■ Task description
Copy out every line of the material below word for word, but leave out the pictures.

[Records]
○ ○ ○

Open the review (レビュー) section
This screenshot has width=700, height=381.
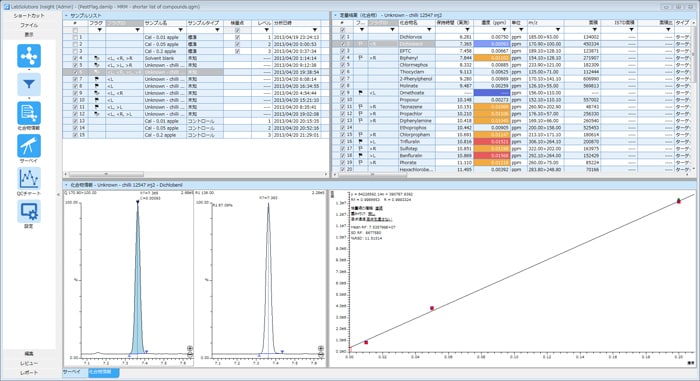coord(29,363)
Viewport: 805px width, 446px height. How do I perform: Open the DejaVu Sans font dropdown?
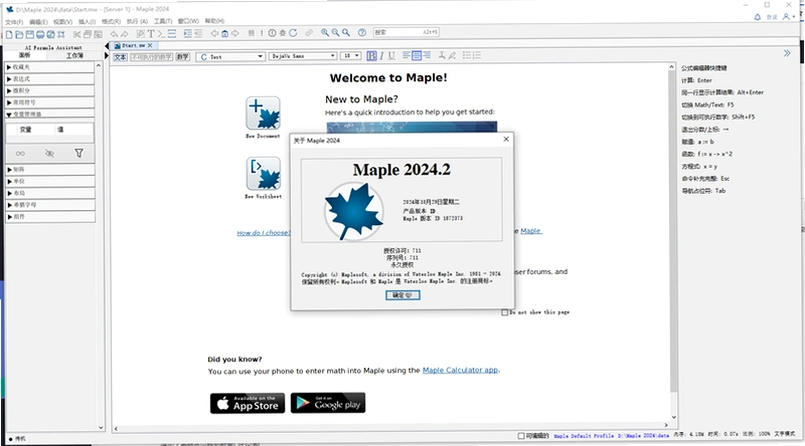303,56
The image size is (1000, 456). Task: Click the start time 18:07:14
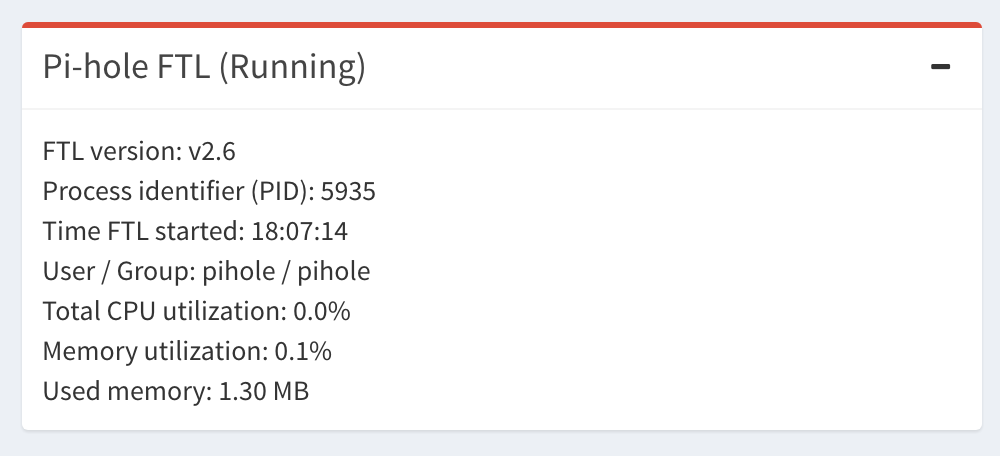click(x=299, y=231)
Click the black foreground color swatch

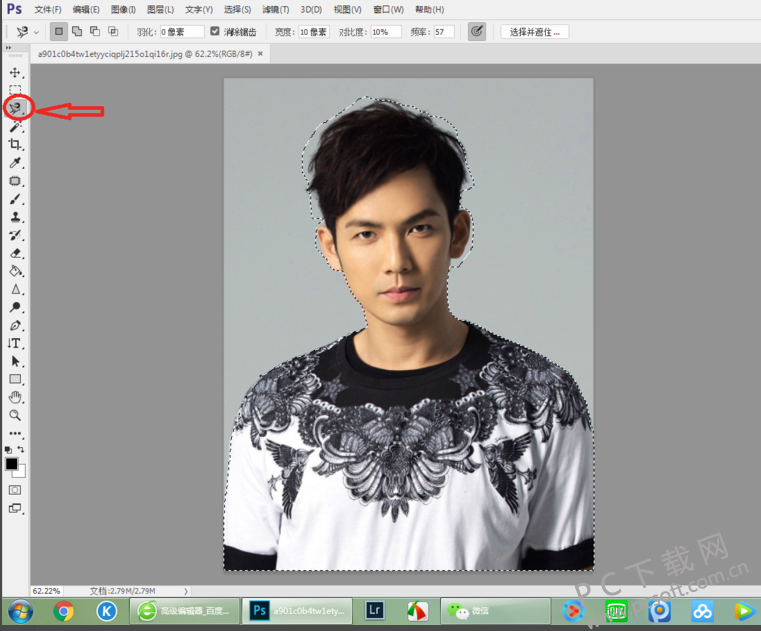click(12, 464)

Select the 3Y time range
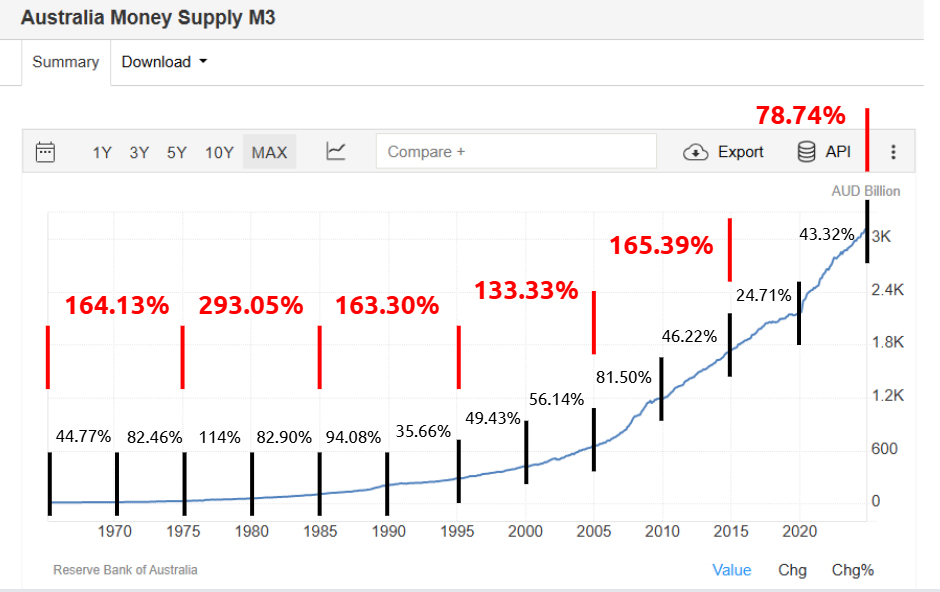pyautogui.click(x=139, y=152)
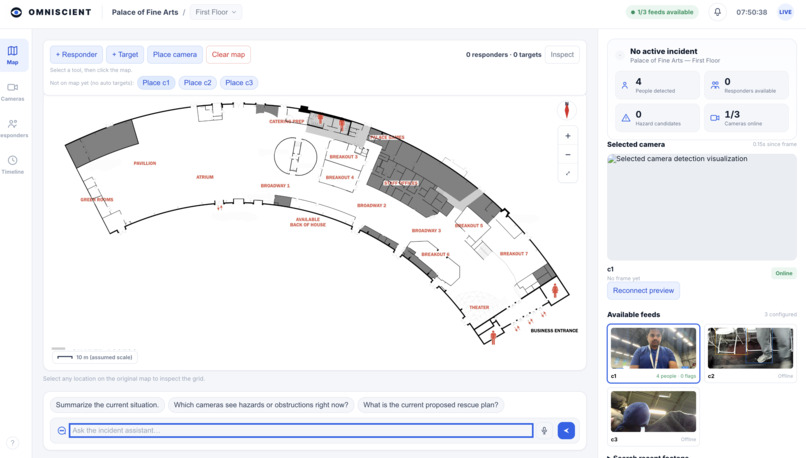This screenshot has width=806, height=458.
Task: Open the Timeline sidebar section
Action: click(x=12, y=164)
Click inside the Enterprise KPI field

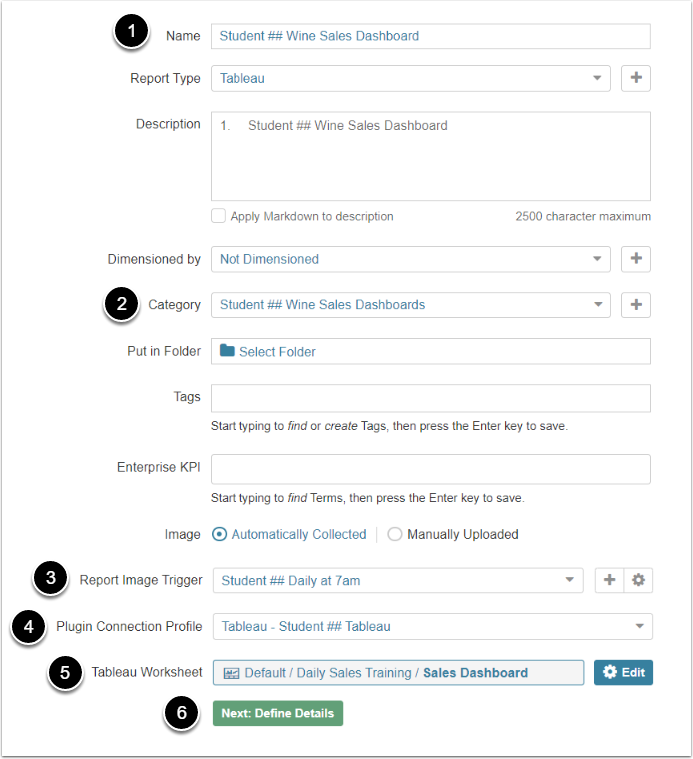[x=430, y=469]
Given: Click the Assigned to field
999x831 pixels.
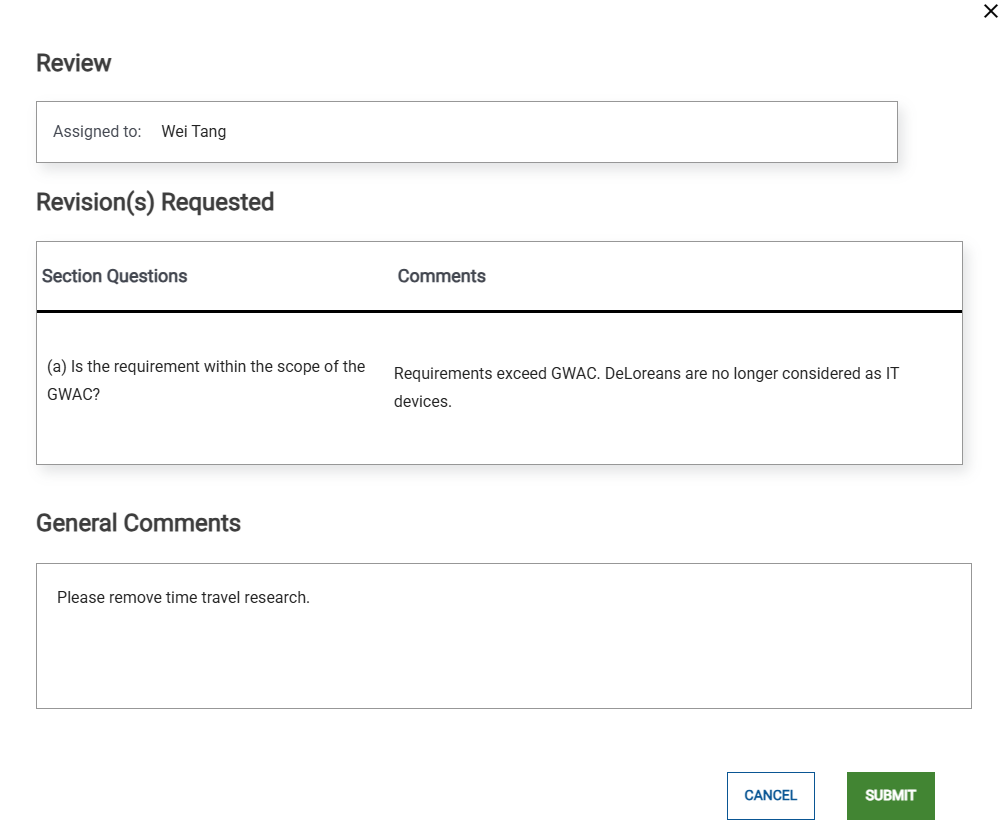Looking at the screenshot, I should click(x=467, y=131).
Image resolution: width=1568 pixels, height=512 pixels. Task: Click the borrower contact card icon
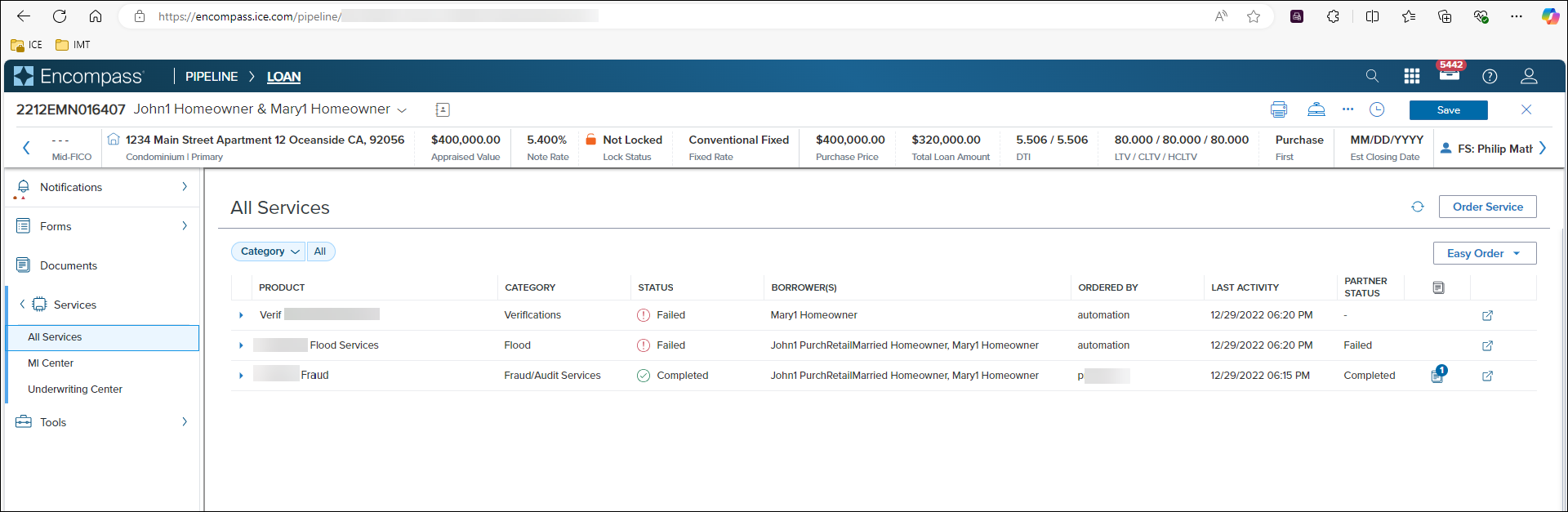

○ ○ ○

■ Response
Open the review (レビュー) section
This screenshot has width=700, height=381.
coord(29,363)
Viewport: 805px width, 446px height. How do I perform: Open the DejaVu Sans font dropdown?
303,56
The image size is (1000, 456). Task: Click the start time 18:07:14
click(x=299, y=231)
Click the black foreground color swatch

click(12, 464)

Select the 3Y time range
pyautogui.click(x=139, y=152)
This screenshot has width=806, height=458.
Task: Open the Timeline sidebar section
Action: click(x=12, y=164)
Click inside the Enterprise KPI field

[x=430, y=469]
Given: Click the Assigned to field
999x831 pixels.
Looking at the screenshot, I should click(x=467, y=131).
Image resolution: width=1568 pixels, height=512 pixels. Task: Click the borrower contact card icon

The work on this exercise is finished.